* [EXERCISE INSTRUCTIONS]: In your answer, give each entry again exactly as it appears.

__________

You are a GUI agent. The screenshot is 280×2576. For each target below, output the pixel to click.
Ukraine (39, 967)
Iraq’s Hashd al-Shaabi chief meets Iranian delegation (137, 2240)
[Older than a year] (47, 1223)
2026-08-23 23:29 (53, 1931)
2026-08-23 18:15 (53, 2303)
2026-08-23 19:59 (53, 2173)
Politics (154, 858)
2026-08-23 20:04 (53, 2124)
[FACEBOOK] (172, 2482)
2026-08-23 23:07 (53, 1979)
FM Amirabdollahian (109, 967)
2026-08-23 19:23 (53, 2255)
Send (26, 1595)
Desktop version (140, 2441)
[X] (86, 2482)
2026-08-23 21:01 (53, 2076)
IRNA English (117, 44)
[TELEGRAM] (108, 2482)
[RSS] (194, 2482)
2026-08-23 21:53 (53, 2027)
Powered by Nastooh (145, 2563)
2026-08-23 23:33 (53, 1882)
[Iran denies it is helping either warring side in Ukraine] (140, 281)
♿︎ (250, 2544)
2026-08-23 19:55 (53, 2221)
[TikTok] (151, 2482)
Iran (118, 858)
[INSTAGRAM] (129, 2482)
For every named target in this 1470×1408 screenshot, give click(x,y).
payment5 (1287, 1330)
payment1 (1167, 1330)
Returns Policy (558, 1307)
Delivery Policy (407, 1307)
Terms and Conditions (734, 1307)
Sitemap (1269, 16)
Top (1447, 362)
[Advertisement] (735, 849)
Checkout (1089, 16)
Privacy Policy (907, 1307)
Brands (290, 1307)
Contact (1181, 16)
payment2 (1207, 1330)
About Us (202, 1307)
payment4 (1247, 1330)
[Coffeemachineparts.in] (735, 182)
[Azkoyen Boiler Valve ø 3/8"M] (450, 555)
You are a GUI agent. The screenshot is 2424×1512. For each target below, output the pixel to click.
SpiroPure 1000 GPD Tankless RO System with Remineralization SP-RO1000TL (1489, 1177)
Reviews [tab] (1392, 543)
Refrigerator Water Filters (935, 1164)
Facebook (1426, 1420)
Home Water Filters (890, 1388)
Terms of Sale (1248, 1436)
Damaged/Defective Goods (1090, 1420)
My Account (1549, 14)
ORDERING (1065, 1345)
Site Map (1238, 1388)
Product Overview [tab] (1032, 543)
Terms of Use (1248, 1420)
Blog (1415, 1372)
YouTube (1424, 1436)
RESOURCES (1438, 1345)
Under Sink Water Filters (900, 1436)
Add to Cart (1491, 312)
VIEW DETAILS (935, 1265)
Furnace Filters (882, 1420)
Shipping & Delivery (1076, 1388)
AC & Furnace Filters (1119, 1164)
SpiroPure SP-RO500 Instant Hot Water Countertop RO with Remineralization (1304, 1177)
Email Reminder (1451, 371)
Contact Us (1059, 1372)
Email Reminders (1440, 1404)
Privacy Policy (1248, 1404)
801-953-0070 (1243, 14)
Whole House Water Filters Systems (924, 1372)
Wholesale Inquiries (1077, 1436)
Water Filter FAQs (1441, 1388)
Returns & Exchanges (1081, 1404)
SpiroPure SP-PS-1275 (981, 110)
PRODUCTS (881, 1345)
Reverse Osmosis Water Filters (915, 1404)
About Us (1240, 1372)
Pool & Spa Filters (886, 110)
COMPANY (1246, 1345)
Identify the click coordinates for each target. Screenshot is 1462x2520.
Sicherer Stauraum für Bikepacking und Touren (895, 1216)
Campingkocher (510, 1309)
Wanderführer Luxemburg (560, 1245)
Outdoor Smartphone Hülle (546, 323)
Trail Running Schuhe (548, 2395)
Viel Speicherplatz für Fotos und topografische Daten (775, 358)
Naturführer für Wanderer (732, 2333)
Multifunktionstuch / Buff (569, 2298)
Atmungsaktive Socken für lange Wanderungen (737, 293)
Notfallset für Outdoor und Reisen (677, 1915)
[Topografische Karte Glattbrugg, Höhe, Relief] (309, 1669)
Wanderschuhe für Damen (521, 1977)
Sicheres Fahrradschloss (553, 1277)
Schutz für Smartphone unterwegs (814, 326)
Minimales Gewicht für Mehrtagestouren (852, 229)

__________

* [SOLUTION]:
You are a GUI agent. The screenshot is 280×2576. For each target below, output the pixel to click.
Ukraine (39, 967)
Iraq’s Hashd al-Shaabi chief meets Iranian delegation (137, 2240)
[Older than a year] (47, 1223)
2026-08-23 23:29 (53, 1931)
2026-08-23 18:15 (53, 2303)
2026-08-23 19:59 (53, 2173)
Politics (154, 858)
2026-08-23 20:04 (53, 2124)
[FACEBOOK] (172, 2482)
2026-08-23 23:07 (53, 1979)
FM Amirabdollahian (109, 967)
2026-08-23 19:23 (53, 2255)
Send (26, 1595)
Desktop version (140, 2441)
[X] (86, 2482)
2026-08-23 21:01 (53, 2076)
IRNA English (117, 44)
[TELEGRAM] (108, 2482)
[RSS] (194, 2482)
2026-08-23 21:53 (53, 2027)
Powered by Nastooh (145, 2563)
2026-08-23 23:33 (53, 1882)
[Iran denies it is helping either warring side in Ukraine] (140, 281)
♿︎ (250, 2544)
2026-08-23 19:55 (53, 2221)
[TikTok] (151, 2482)
Iran (118, 858)
[INSTAGRAM] (129, 2482)
For every named target in this 1470×1408 screenshot, give click(x,y).
payment5 (1287, 1330)
payment1 (1167, 1330)
Returns Policy (558, 1307)
Delivery Policy (407, 1307)
Terms and Conditions (734, 1307)
Sitemap (1269, 16)
Top (1447, 362)
[Advertisement] (735, 849)
Checkout (1089, 16)
Privacy Policy (907, 1307)
Brands (290, 1307)
Contact (1181, 16)
payment2 (1207, 1330)
About Us (202, 1307)
payment4 (1247, 1330)
[Coffeemachineparts.in] (735, 182)
[Azkoyen Boiler Valve ø 3/8"M] (450, 555)
You are a GUI agent. The screenshot is 2424×1512. For each target below, output the pixel to click.
SpiroPure 1000 GPD Tankless RO System with Remineralization SP-RO1000TL (1489, 1177)
Reviews [tab] (1392, 543)
Refrigerator Water Filters (935, 1164)
Facebook (1426, 1420)
Home Water Filters (890, 1388)
Terms of Sale (1248, 1436)
Damaged/Defective Goods (1090, 1420)
My Account (1549, 14)
ORDERING (1065, 1345)
Site Map (1238, 1388)
Product Overview [tab] (1032, 543)
Terms of Use (1248, 1420)
Blog (1415, 1372)
YouTube (1424, 1436)
RESOURCES (1438, 1345)
Under Sink Water Filters (900, 1436)
Add to Cart (1491, 312)
VIEW DETAILS (935, 1265)
Furnace Filters (882, 1420)
Shipping & Delivery (1076, 1388)
AC & Furnace Filters (1119, 1164)
SpiroPure SP-RO500 Instant Hot Water Countertop RO with Remineralization (1304, 1177)
Email Reminder (1451, 371)
Contact Us (1059, 1372)
Email Reminders (1440, 1404)
Privacy Policy (1248, 1404)
801-953-0070 (1243, 14)
Whole House Water Filters Systems (924, 1372)
Wholesale Inquiries (1077, 1436)
Water Filter FAQs (1441, 1388)
Returns & Exchanges (1081, 1404)
SpiroPure SP-PS-1275 (981, 110)
PRODUCTS (881, 1345)
Reverse Osmosis Water Filters (915, 1404)
About Us (1240, 1372)
Pool & Spa Filters (886, 110)
COMPANY (1246, 1345)
Identify the click coordinates for each target. Screenshot is 1462x2520.
Sicherer Stauraum für Bikepacking und Touren (895, 1216)
Campingkocher (510, 1309)
Wanderführer Luxemburg (560, 1245)
Outdoor Smartphone Hülle (546, 323)
Trail Running Schuhe (548, 2395)
Viel Speicherplatz für Fotos und topografische Daten (775, 358)
Naturführer für Wanderer (732, 2333)
Multifunktionstuch / Buff (569, 2298)
Atmungsaktive Socken für lange Wanderungen (737, 293)
Notfallset für Outdoor und Reisen (677, 1915)
[Topografische Karte Glattbrugg, Höhe, Relief] (309, 1669)
Wanderschuhe für Damen (521, 1977)
Sicheres Fahrradschloss (553, 1277)
Schutz für Smartphone unterwegs (814, 326)
Minimales Gewicht für Mehrtagestouren (852, 229)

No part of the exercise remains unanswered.